*What you should do*.
Exact repetition of the data is the whole task.

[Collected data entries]
═══

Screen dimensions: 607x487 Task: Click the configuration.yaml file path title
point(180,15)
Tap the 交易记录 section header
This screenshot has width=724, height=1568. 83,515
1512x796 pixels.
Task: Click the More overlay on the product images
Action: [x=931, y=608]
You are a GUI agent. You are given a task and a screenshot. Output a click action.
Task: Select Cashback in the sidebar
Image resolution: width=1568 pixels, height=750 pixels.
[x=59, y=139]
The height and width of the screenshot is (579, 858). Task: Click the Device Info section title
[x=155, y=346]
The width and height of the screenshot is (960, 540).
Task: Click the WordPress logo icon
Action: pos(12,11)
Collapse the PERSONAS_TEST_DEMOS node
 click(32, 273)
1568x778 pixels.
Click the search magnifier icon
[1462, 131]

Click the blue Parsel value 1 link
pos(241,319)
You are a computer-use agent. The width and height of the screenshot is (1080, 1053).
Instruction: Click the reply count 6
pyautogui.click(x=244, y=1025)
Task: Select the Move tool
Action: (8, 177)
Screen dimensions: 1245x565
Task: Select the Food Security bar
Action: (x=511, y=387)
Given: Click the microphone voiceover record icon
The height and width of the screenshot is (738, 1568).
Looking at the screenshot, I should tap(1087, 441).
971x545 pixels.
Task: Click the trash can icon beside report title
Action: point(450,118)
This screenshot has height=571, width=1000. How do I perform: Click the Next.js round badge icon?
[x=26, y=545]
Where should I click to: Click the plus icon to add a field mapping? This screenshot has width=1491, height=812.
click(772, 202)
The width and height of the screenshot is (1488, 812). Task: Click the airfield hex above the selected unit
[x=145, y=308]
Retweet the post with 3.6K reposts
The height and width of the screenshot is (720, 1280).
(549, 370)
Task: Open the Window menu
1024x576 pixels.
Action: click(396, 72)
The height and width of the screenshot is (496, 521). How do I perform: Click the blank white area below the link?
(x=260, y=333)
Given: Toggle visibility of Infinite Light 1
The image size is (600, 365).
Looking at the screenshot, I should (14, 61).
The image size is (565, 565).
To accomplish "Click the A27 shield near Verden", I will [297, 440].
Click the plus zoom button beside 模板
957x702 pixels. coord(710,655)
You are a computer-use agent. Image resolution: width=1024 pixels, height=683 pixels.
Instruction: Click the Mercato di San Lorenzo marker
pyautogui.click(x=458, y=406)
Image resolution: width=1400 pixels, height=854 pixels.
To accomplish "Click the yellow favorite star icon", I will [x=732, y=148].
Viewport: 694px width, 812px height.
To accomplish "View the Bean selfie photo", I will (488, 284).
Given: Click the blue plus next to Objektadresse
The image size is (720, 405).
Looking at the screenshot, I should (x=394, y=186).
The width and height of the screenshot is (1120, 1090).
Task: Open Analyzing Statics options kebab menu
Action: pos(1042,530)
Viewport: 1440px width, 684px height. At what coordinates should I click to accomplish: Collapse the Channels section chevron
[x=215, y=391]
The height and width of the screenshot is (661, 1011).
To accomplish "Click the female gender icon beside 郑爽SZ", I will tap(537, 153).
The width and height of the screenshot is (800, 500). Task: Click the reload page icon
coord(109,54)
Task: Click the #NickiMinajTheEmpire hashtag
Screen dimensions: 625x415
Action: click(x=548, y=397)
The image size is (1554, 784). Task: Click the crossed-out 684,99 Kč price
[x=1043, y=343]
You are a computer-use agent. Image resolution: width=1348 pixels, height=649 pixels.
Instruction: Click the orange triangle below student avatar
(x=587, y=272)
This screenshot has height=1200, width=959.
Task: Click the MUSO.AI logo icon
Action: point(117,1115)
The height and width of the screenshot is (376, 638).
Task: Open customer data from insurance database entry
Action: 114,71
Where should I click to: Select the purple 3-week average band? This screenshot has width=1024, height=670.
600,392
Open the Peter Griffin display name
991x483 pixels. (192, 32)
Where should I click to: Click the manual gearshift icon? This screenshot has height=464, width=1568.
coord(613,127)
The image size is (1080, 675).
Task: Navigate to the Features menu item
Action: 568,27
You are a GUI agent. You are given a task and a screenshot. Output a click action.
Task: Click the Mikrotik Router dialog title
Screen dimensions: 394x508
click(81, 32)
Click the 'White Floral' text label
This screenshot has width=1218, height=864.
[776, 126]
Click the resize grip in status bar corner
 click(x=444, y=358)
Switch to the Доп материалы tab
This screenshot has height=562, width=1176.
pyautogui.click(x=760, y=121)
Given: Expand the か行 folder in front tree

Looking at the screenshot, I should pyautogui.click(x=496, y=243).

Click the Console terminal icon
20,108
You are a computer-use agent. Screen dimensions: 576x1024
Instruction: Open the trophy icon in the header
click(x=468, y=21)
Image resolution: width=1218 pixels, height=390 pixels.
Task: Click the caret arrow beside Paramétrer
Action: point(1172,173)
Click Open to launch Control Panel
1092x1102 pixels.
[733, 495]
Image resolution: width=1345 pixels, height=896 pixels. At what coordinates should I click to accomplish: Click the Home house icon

═══

*Your response*.
Screen dimensions: 607x487 Task: Click the configuration.yaml file path title
point(180,15)
Tap the 交易记录 section header
This screenshot has width=724, height=1568. 83,515
1512x796 pixels.
Task: Click the More overlay on the product images
Action: [x=931, y=608]
You are a GUI agent. You are given a task and a screenshot. Output a click action.
Task: Select Cashback in the sidebar
Image resolution: width=1568 pixels, height=750 pixels.
[x=59, y=139]
The height and width of the screenshot is (579, 858). Task: Click the Device Info section title
[x=155, y=346]
The width and height of the screenshot is (960, 540).
Task: Click the WordPress logo icon
Action: pos(12,11)
Collapse the PERSONAS_TEST_DEMOS node
 click(32, 273)
1568x778 pixels.
Click the search magnifier icon
[1462, 131]

Click the blue Parsel value 1 link
pos(241,319)
You are a computer-use agent. The width and height of the screenshot is (1080, 1053).
Instruction: Click the reply count 6
pyautogui.click(x=244, y=1025)
Task: Select the Move tool
Action: (8, 177)
Screen dimensions: 1245x565
Task: Select the Food Security bar
Action: (x=511, y=387)
Given: Click the microphone voiceover record icon
The height and width of the screenshot is (738, 1568).
Looking at the screenshot, I should tap(1087, 441).
971x545 pixels.
Task: Click the trash can icon beside report title
Action: point(450,118)
This screenshot has height=571, width=1000. How do I perform: Click the Next.js round badge icon?
[x=26, y=545]
Where should I click to: Click the plus icon to add a field mapping? This screenshot has width=1491, height=812.
click(772, 202)
The width and height of the screenshot is (1488, 812). Task: Click the airfield hex above the selected unit
[x=145, y=308]
Retweet the post with 3.6K reposts
The height and width of the screenshot is (720, 1280).
(549, 370)
Task: Open the Window menu
1024x576 pixels.
Action: click(396, 72)
The height and width of the screenshot is (496, 521). How do I perform: Click the blank white area below the link?
(x=260, y=333)
Given: Toggle visibility of Infinite Light 1
The image size is (600, 365).
Looking at the screenshot, I should (14, 61).
The image size is (565, 565).
To accomplish "Click the A27 shield near Verden", I will [297, 440].
Click the plus zoom button beside 模板
957x702 pixels. coord(710,655)
You are a computer-use agent. Image resolution: width=1024 pixels, height=683 pixels.
Instruction: Click the Mercato di San Lorenzo marker
pyautogui.click(x=458, y=406)
Image resolution: width=1400 pixels, height=854 pixels.
To accomplish "Click the yellow favorite star icon", I will [x=732, y=148].
Viewport: 694px width, 812px height.
To accomplish "View the Bean selfie photo", I will (488, 284).
Given: Click the blue plus next to Objektadresse
The image size is (720, 405).
Looking at the screenshot, I should (x=394, y=186).
The width and height of the screenshot is (1120, 1090).
Task: Open Analyzing Statics options kebab menu
Action: pos(1042,530)
Viewport: 1440px width, 684px height. At what coordinates should I click to accomplish: Collapse the Channels section chevron
[x=215, y=391]
The height and width of the screenshot is (661, 1011).
To accomplish "Click the female gender icon beside 郑爽SZ", I will tap(537, 153).
The width and height of the screenshot is (800, 500). Task: Click the reload page icon
coord(109,54)
Task: Click the #NickiMinajTheEmpire hashtag
Screen dimensions: 625x415
Action: click(x=548, y=397)
The image size is (1554, 784). Task: Click the crossed-out 684,99 Kč price
[x=1043, y=343]
You are a computer-use agent. Image resolution: width=1348 pixels, height=649 pixels.
Instruction: Click the orange triangle below student avatar
(x=587, y=272)
This screenshot has height=1200, width=959.
Task: Click the MUSO.AI logo icon
Action: point(117,1115)
The height and width of the screenshot is (376, 638).
Task: Open customer data from insurance database entry
Action: 114,71
Where should I click to: Select the purple 3-week average band? This screenshot has width=1024, height=670.
600,392
Open the Peter Griffin display name
991x483 pixels. (192, 32)
Where should I click to: Click the manual gearshift icon? This screenshot has height=464, width=1568.
coord(613,127)
The image size is (1080, 675).
Task: Navigate to the Features menu item
Action: 568,27
You are a GUI agent. You are given a task and a screenshot. Output a click action.
Task: Click the Mikrotik Router dialog title
Screen dimensions: 394x508
click(81, 32)
Click the 'White Floral' text label
This screenshot has width=1218, height=864.
[776, 126]
Click the resize grip in status bar corner
 click(x=444, y=358)
Switch to the Доп материалы tab
This screenshot has height=562, width=1176.
pyautogui.click(x=760, y=121)
Given: Expand the か行 folder in front tree

Looking at the screenshot, I should pyautogui.click(x=496, y=243).

Click the Console terminal icon
20,108
You are a computer-use agent. Screen dimensions: 576x1024
Instruction: Open the trophy icon in the header
click(x=468, y=21)
Image resolution: width=1218 pixels, height=390 pixels.
Task: Click the caret arrow beside Paramétrer
Action: point(1172,173)
Click Open to launch Control Panel
1092x1102 pixels.
[733, 495]
Image resolution: width=1345 pixels, height=896 pixels. At what coordinates should I click to accomplish: Click the Home house icon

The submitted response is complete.